# Golden Globes, Who Takes Best Motion Picture?



## Grape (Jan 16, 2011)

Secondary Polls might be created for *Performance by an Actor in a Motion Picture - Drama* and *Performance by an Actor in a Supporting Role in a Motion Picture* 

I am going to watch The King's Speech right now if possible..

As for the topic at hand, it's a hard call. Social Network is probably the given, but I am hoping The Fighter pulls through. Network has advantage as far as publicity but both are well written, well executed and have strong performances. Fighter IMHO, outclasses Network in terms of actor performances AND cinematography. 

Black Swan is a contender, but Portman OUTSHINES the entire movie. Does that make sense? The performance is so strong, yet seems out of place with the film. Am I crazy? Seriously though, masturbation scene in front of mother is infinite FAP material.
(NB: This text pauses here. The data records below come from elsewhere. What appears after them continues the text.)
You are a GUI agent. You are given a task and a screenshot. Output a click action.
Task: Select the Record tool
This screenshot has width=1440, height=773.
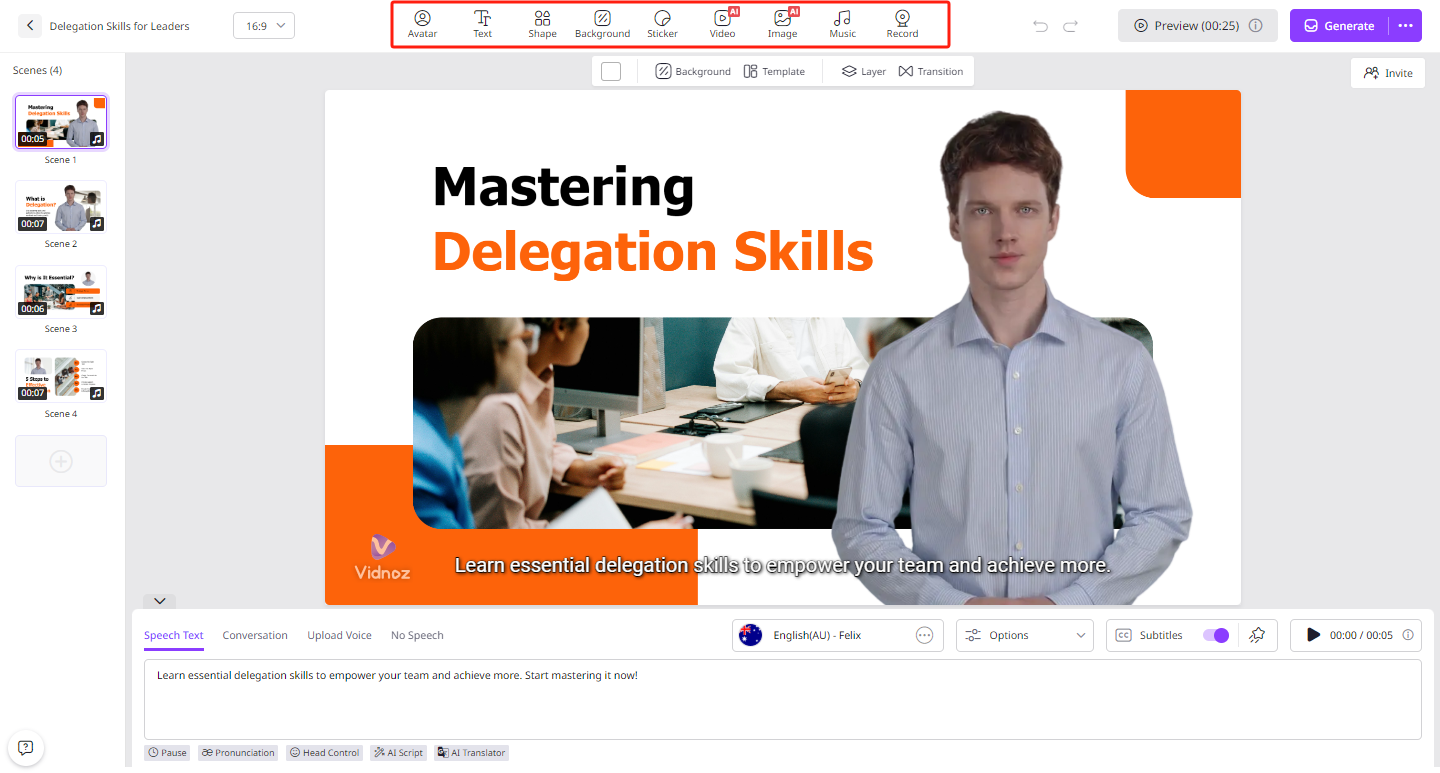click(x=901, y=23)
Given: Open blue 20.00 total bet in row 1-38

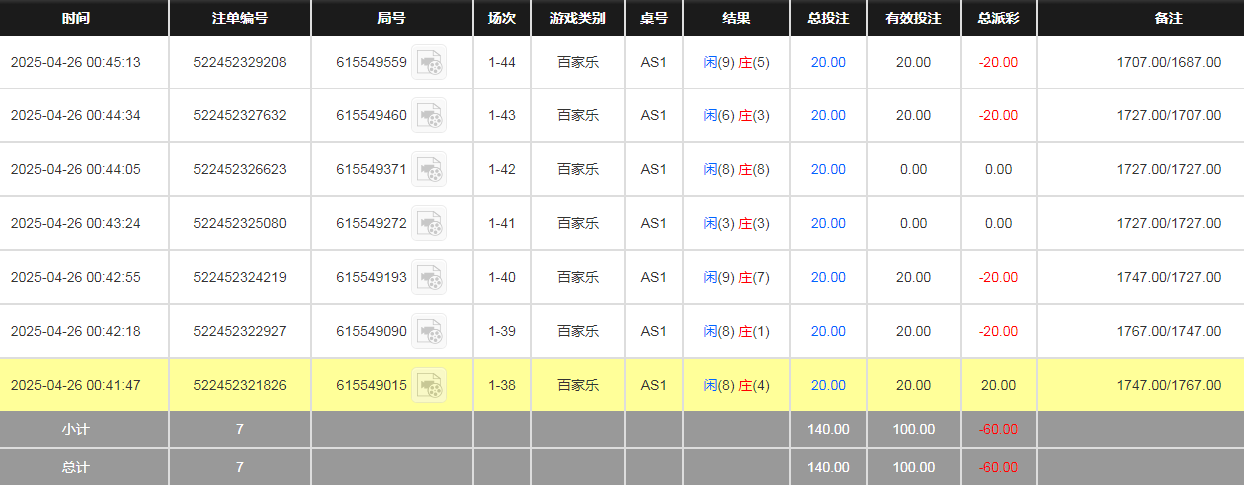Looking at the screenshot, I should [828, 385].
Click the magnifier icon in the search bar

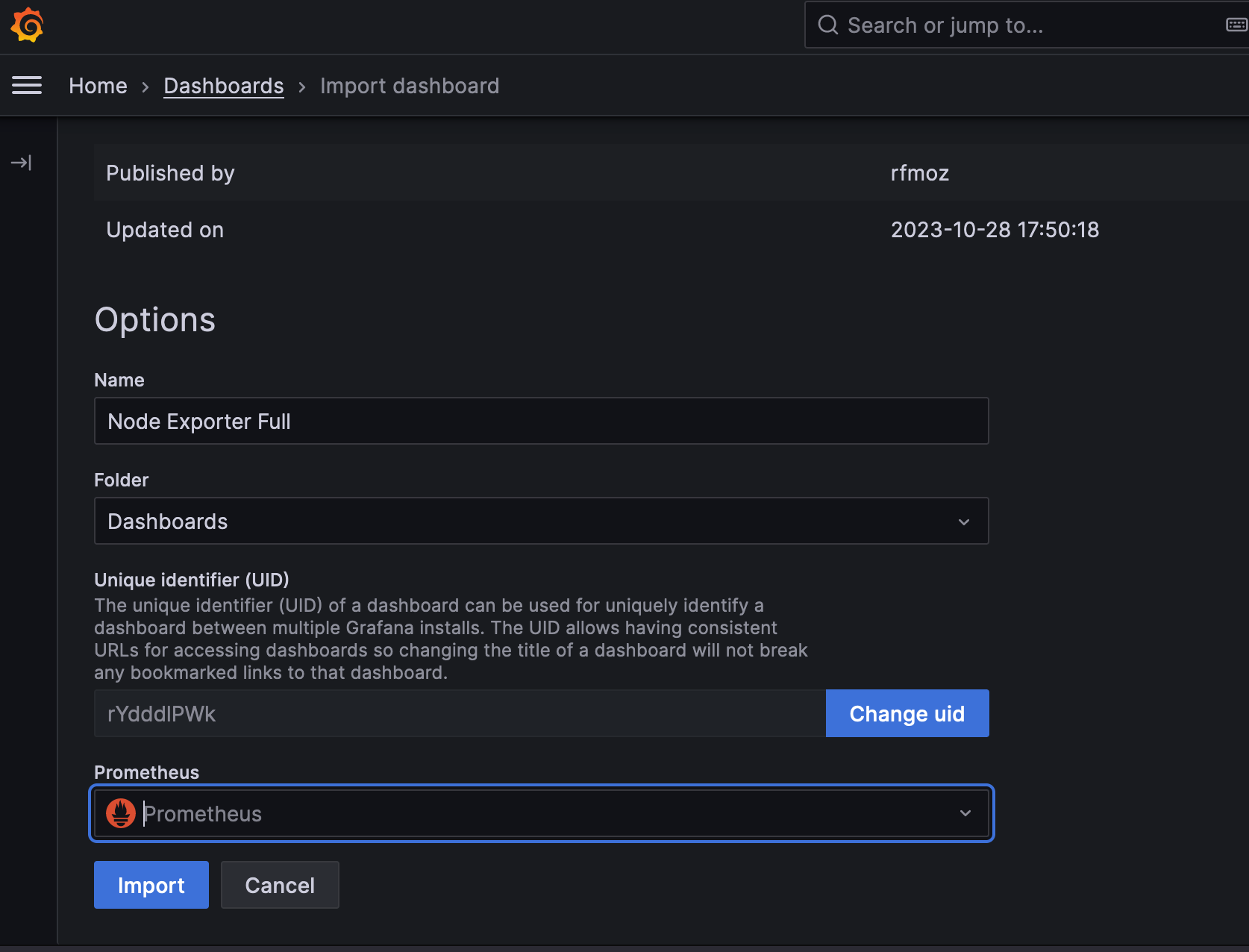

Then again, fucking Inception will probably win


----------



## Rukia (Jan 16, 2011)

Best Motion Picture.  Likely Winner - The Social Network.  Preferred Winner - Black Swan.

Best Actor.  Likely Winner - Colin Firth.  Preferred Winner - Colin Firth.

Best Actress.  Likely Winner - Natalie Portman.  Preferred Winner - Natalie Portman.

Best Supporting Actor.  Likely Winner - Christian Bale.  Preferred Winner - Christian Bale.

Best Supporting Actress.  Likely Winner - Amy Adams.  Preferred Winner - Mila Kunis.

Best Director.  Likely Winner - David Fincher.  Preferred Winner - Christopher Nolan.


----------



## Grape (Jan 16, 2011)

Mila Kunis was good, but not anywhere near Adams. Fanboy 

Though I must say, she's infinitely hotter than the 70s Show days.


----------



## Castiel (Jan 16, 2011)

Safe money is Social Network or King's Speech


----------



## Foxy (Jan 16, 2011)

*inception deserves it.*


----------



## Grape (Jan 16, 2011)

ARRRGHHH I CANT FIND KINGS SPEECH!!!


and fuck inception. not really, but it's just not on the same level.


----------



## Rukia (Jan 16, 2011)

Grape Krush said:


> Mila Kunis was good, but not anywhere near Adams. Fanboy
> 
> Though I must say, she's infinitely hotter than the 70s Show days.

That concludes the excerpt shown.